A próxima quinta-feira, 30 de maio, será a festa do Corpo de Deus, como de costume. Mas neste ano vai se revestir de significado especial. E se tornará símbolo de um processo importante para o povo brasileiro. Neste dia será lançado o mutirão nacional para a superação da miséria e da fome em nosso país.
Celebrando o pão descido do céu, somos convocados a garantir para todos os brasileiros o pão nosso de cada dia. Em sua última assembléia, os bispos do Brasil identificaram as Exigências Evangélicas e éticas para a superação da miséria e da fome. Superar a miséria e a fome não é plano facultativo, nem projeto opcional de um governo. E exigência que decorre, tanto do Evangelho, como da responsabilidade cívica.
A preocupação com a situação das multidões, junto com o gesto de partilha do pão, convoca para a coerência da fé e para o compromisso político. O lançamento deste mutirão nacional se reveste de força simbólica de sacramento. Sua intenção é suscitar um processo permanente.
Em primeiro lugar, se define como nacional.
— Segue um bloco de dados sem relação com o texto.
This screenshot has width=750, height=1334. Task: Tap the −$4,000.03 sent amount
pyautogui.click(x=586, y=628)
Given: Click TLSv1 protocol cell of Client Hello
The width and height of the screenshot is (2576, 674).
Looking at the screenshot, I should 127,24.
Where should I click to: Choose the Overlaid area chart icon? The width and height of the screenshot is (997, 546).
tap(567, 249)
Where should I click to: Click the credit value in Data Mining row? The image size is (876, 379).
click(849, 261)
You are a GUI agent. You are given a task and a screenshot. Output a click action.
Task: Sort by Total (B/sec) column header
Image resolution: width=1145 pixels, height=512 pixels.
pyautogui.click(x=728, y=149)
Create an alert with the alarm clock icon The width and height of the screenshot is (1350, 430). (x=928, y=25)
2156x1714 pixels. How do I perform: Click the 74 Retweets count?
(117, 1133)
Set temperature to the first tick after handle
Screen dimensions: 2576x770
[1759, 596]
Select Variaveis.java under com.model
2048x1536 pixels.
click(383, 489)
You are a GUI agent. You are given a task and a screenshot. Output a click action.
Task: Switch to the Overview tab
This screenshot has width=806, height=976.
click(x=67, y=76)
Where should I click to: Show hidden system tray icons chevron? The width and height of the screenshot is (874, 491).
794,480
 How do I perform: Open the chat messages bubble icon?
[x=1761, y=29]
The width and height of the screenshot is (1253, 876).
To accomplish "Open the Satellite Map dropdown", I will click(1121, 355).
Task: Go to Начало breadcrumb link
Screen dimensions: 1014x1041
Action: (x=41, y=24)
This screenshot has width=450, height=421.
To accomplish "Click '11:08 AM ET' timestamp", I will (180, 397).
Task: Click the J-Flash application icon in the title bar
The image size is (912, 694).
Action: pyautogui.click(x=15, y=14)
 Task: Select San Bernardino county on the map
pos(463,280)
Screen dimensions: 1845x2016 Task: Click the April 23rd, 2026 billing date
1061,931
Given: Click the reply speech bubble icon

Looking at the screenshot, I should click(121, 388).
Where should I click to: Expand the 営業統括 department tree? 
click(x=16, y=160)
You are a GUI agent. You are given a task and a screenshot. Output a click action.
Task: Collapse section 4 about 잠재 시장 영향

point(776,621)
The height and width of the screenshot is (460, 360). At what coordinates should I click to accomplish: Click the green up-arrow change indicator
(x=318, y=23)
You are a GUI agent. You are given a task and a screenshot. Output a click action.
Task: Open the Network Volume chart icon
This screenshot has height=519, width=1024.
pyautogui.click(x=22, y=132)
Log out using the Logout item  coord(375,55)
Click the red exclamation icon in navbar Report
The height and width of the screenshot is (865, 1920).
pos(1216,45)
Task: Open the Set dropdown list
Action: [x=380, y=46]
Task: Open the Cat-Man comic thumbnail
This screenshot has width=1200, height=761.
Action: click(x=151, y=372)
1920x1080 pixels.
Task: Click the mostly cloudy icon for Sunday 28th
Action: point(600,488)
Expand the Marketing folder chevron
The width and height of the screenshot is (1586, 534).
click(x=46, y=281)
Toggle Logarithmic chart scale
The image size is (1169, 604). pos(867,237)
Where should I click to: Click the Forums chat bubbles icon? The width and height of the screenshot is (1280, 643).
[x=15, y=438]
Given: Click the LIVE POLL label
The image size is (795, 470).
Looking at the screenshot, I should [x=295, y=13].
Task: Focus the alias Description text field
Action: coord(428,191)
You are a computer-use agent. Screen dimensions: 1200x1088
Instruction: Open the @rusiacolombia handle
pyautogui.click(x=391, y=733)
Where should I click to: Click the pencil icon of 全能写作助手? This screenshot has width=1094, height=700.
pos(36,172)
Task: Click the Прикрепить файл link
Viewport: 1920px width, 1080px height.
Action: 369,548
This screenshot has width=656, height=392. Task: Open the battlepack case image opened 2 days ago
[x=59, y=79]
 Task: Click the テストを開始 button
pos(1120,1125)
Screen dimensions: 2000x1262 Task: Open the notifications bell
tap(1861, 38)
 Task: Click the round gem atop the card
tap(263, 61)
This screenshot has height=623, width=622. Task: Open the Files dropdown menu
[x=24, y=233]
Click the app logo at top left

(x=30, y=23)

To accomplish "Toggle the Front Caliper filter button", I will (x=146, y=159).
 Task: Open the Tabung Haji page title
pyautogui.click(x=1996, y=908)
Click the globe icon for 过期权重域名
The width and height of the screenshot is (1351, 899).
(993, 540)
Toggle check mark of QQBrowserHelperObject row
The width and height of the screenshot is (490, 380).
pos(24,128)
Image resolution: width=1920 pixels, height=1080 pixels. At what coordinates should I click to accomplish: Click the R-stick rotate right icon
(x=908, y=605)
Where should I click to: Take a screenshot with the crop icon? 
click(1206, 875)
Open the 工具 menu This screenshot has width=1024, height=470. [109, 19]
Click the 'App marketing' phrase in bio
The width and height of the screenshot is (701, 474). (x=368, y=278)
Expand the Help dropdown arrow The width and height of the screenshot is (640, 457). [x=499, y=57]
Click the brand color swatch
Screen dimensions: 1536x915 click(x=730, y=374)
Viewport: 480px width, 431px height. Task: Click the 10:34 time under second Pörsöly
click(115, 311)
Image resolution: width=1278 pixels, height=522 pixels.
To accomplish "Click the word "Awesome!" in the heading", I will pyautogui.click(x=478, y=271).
Isto é, recoloca a importância da nação. Se queremos preservar nossa dignidade de povo, não podemos desistir de sermos uma nação. Descurar a dimensão nacional é preterir as urgências do povo e o atendimento de suas necessidades, para dar lugar às ambições do mercado. E abandonar o rebanho à sanha dos lobos predadores, que só se interessam pelos lucros, que em primeiro lugar são expressão do desvio dos recursos de suas verdadeiras finalidades.
Diante da multidão, é preciso ter os mesmos sentimentos de Cristo, e a mesma urgência. Tenho compaixão deste povo. A prioridade indiscutível, e direcionadora da solução de todos os outros problemas, é a fome do povo. Para superá-la, é preciso colocar em ação toda uma dinâmica, todo um mutirão de ações, que o Evangelho da Eucaristia nos ensina com perspicácia e praticidade.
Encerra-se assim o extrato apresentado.